Y'know, I hadn't gone down that line of thought but now I'm finding it really hard not to. [ timing, mephisto. the drinks are probably already "ordered". ] Maybe they had some really specific murder coercion ideas this week.
Honestly. Wasn't there one last week that was just dirt-flavored?
[ your dirts ]
I can't imagine why they're making these poor to mediocre cocktails when we've tasted what they're capable of... Unless different demons are coming up with different recipes, I suppose. Maybe some of them are just terrible at it.
…. Maybe that’s a good thing. I’m not sure I’d want the King of Rot behind a bar serving drinks.
[ a rotten mary? no thank you. ]
Same. But there are a few that take a while to kick in, or make you do something notable. I don’t trust them to have left one single drink other than beer alone this week.
[ … if he really thinks about it, maybe there’s something off? but he can’t pinpoint it exactly. ]

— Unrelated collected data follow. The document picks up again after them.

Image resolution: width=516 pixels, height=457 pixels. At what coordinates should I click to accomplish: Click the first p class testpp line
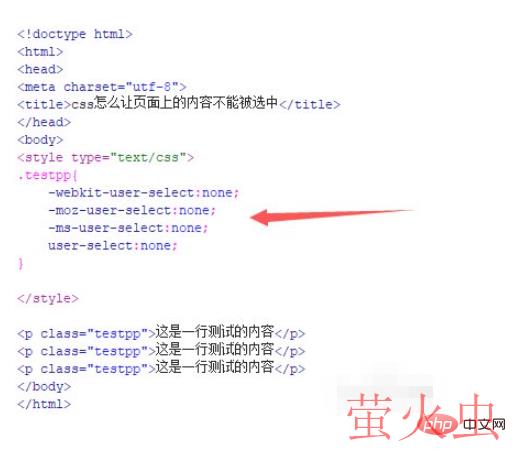(x=161, y=332)
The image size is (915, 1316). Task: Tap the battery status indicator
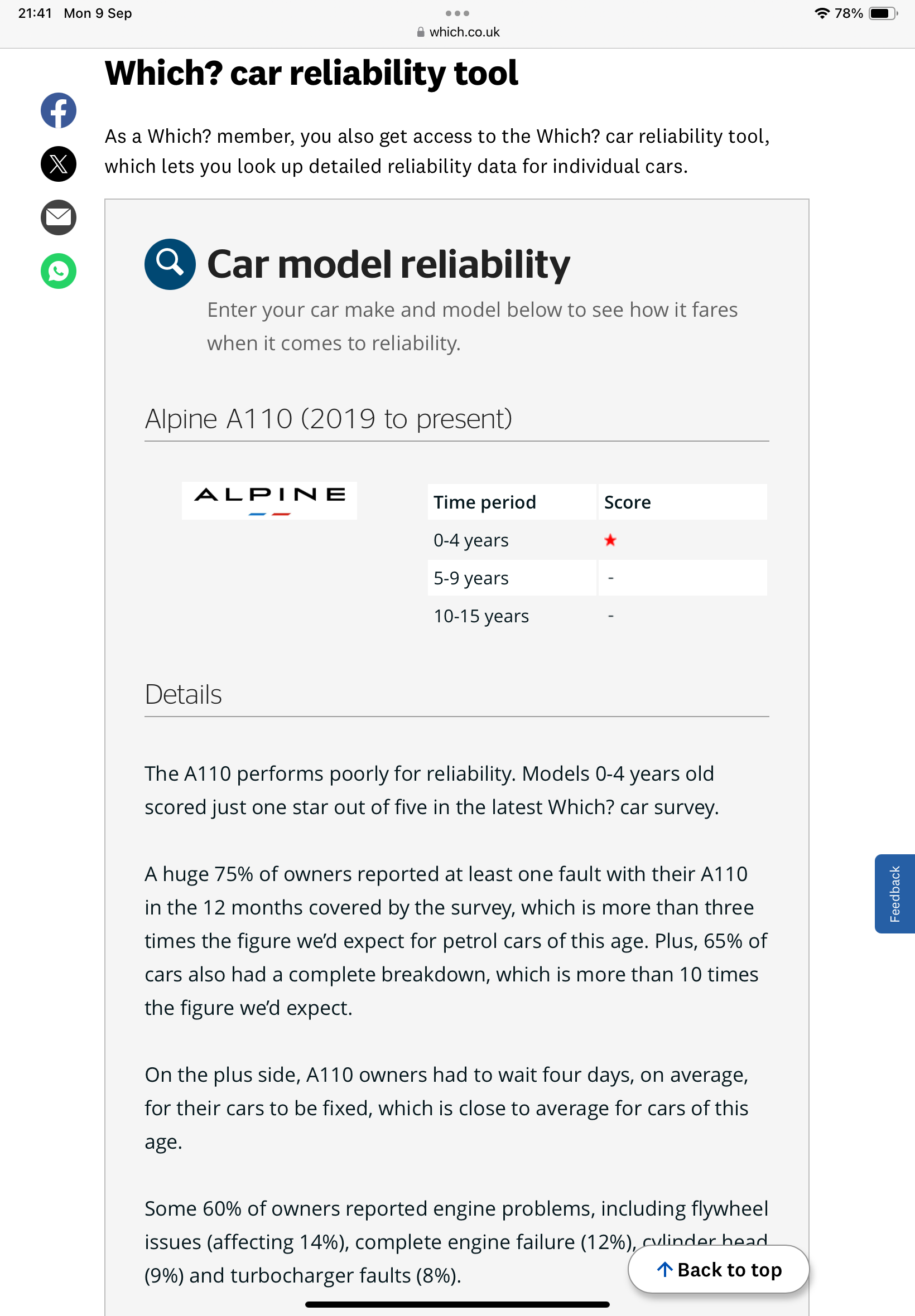point(883,13)
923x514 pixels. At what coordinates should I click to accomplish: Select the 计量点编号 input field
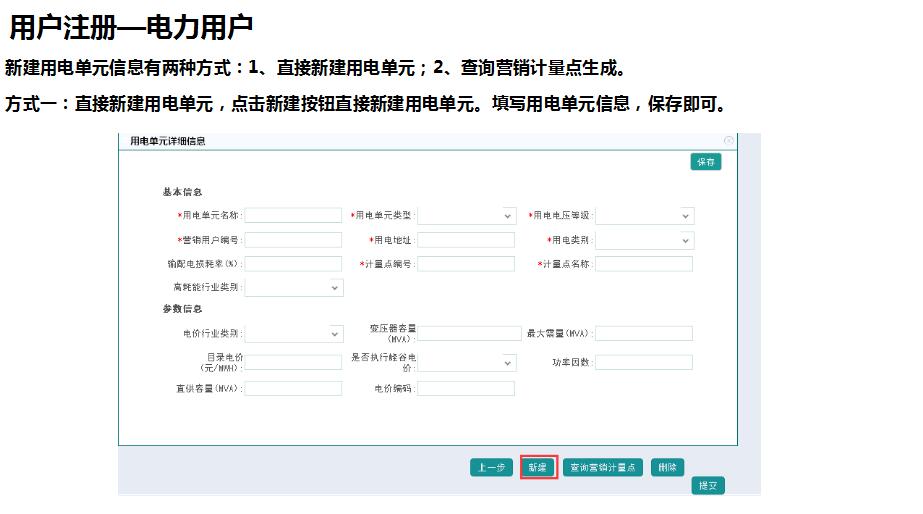click(465, 264)
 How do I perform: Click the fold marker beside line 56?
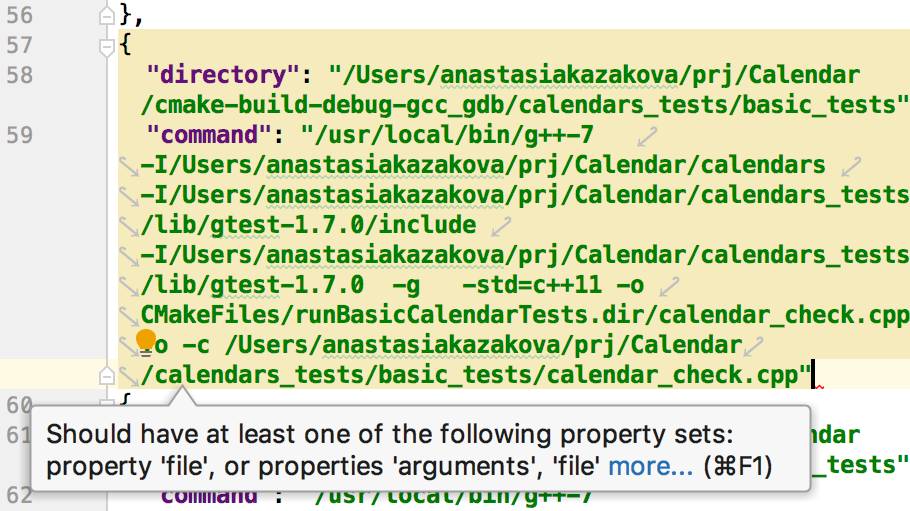coord(106,15)
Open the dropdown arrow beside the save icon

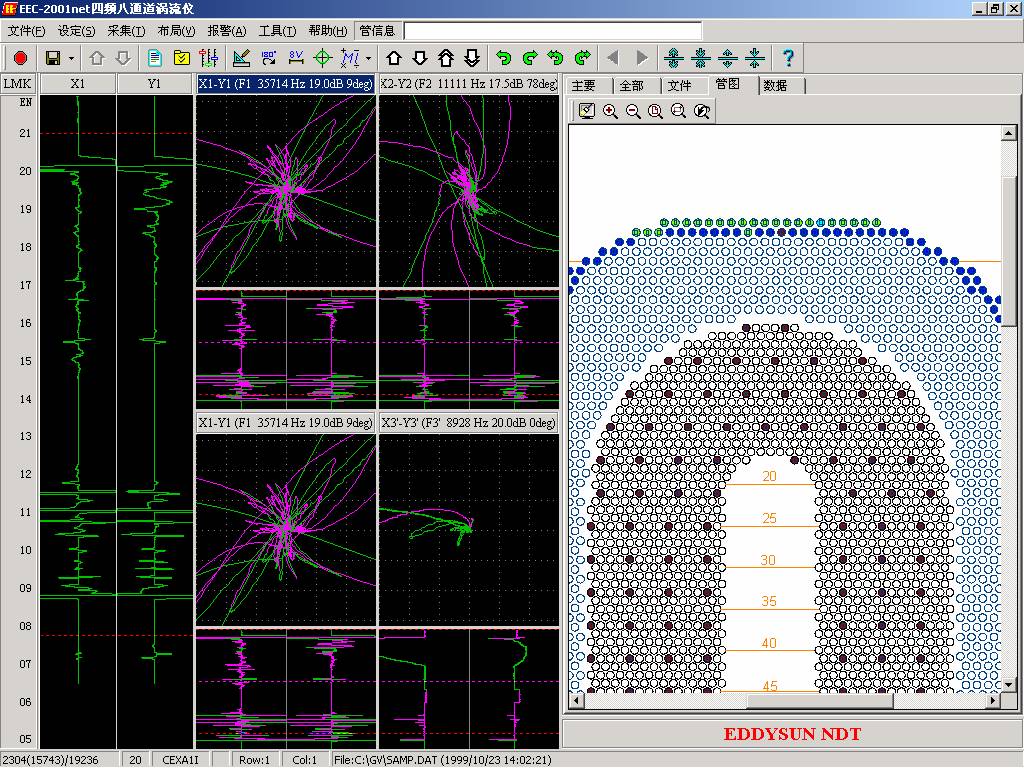pyautogui.click(x=71, y=58)
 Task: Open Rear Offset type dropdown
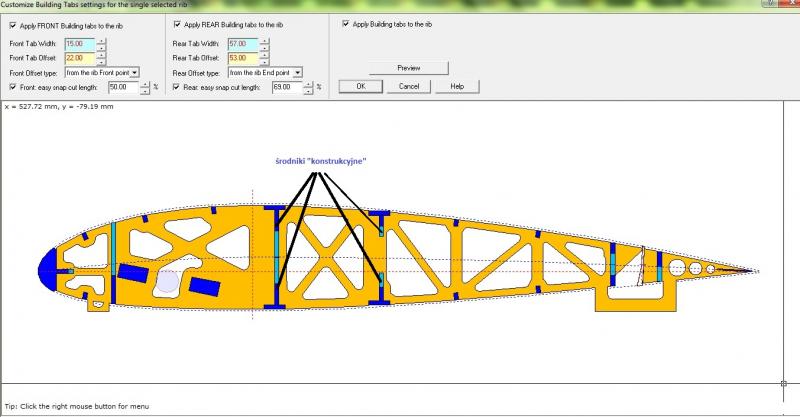pos(298,73)
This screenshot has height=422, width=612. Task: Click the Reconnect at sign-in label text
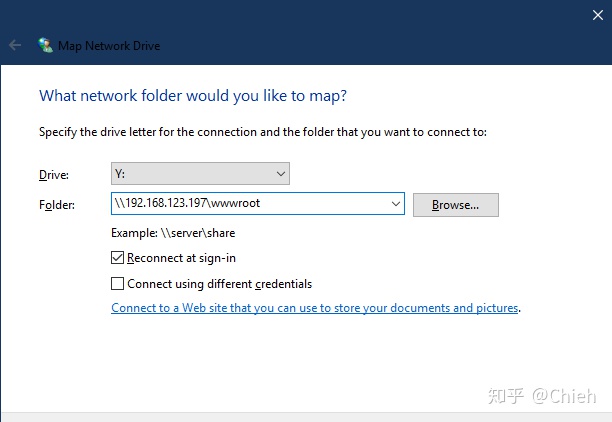(x=181, y=258)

I’d probably know if it was missing memories. [ how would he know? ] Literally speaking. I think I like the ones that change something obvious, immediately, rather than—
[ he just gestures at himself. something is happening, he knows it in his bones. ]
Suspense.
[
speaking of! date sits up slightly. blinks a couple of times like some kind of startled deer in headlights.
and then leans over and bites mephisto’s shoulder. 👍]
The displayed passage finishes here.